I walked out of there with a splitting headache. I’d told her I’d be right back. I didn’t see her again until after lunch.
And, as we predicted, she hated it. She was furious with Kevin, furious with us for bringing her there. She yelled, railed, wept. And we, in turn, were furious with the People With Clipboards who insisted we do this again, just give it a try, “we find that many people do well in group situations, where there’s more stimulation.”
But my mother-in-law is not one of those “many people.” She does well with us, with her children and grandchildren, and with her aides, but she cannot handle a room full of people; she cannot even handle a room full of people that she knows. She does best with a few people at most, listening to music, or being read to. We gauge her needs daily, respect her limitations, and try not to throw her into situations that will overwhelm her. You know, the way you’re supposed to treat someone with Alzheimer’s.
“Just give it another try.” Like insisting that someone with a peanut allergy should go ahead and have a Nutter Butter. Maybe you won’t go into anaphylactic shock this time. You really should try it again just to find out.

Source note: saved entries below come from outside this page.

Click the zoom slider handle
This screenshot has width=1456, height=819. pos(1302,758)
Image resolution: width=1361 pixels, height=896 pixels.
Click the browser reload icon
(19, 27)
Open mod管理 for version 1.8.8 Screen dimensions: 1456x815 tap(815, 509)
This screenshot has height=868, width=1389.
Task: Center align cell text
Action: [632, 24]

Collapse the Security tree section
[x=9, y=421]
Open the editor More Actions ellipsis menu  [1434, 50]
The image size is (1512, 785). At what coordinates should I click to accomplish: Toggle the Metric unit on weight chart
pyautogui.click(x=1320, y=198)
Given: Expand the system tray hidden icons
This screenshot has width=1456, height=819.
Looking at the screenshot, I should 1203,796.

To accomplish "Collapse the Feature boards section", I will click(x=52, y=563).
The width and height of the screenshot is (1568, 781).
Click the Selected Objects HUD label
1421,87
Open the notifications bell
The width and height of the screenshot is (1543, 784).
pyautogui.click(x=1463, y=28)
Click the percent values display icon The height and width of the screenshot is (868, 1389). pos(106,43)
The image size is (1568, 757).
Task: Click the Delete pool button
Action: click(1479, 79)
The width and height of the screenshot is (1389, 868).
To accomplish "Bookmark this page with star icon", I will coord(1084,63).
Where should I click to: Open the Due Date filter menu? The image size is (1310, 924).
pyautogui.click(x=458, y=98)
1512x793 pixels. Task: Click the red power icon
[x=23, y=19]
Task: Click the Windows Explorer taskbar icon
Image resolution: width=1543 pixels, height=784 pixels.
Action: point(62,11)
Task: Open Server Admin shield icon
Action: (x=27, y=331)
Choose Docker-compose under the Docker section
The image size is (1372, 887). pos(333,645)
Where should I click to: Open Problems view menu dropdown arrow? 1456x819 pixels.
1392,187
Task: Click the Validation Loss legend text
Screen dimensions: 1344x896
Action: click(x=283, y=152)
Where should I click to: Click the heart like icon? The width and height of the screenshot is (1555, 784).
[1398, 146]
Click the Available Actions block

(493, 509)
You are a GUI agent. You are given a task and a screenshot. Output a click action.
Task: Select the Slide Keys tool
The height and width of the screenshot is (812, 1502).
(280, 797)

We are trying to work with these People With Clipboards, because we have been told that they can offer us additional help, once my mother-in-law becomes eligible for it, in terms of insurance. But it’s apparently additional help on THEIR terms, terms which are seemingly non-negotiable and completely disregard the situation at hand.
We are buried up to our necks in suggestions, instructions, and assumptions.
Kevin and I take turns ranting at one another. We take turns being “the rock.” But sometimes we forget whose turn it is to be the rock, and end up yelling at each other. Two rocks yelling. That’s the worst. We’ve been through enough in our marriage to know that we can’t take this out on one another. We have to walk through this together, like we promised to each other in front of all those people 15 ½ years ago. And we will.
Even as I write this, I know that the people who care about me the most are going to be worried. Please know this: I am venting. This is where I vent.
I realize that I am not alone in this, and that I am not the only person in the world who has had to navigate her way through this particular journey. It is just nothing that I expected I would have to deal with. But then that’s the thing about expectations: you’re better off if you have as few of them as possible.
I never thought I would become something of an expert on Alzheimer’s. I suppose that’s a blessing. A friend of mine from high school is just starting to deal with this; his father was diagnosed a few months ago. I was able to send him a list of resources that we’ve discovered over the past couple of years. Because that was how I could be of immediate, specific help to him.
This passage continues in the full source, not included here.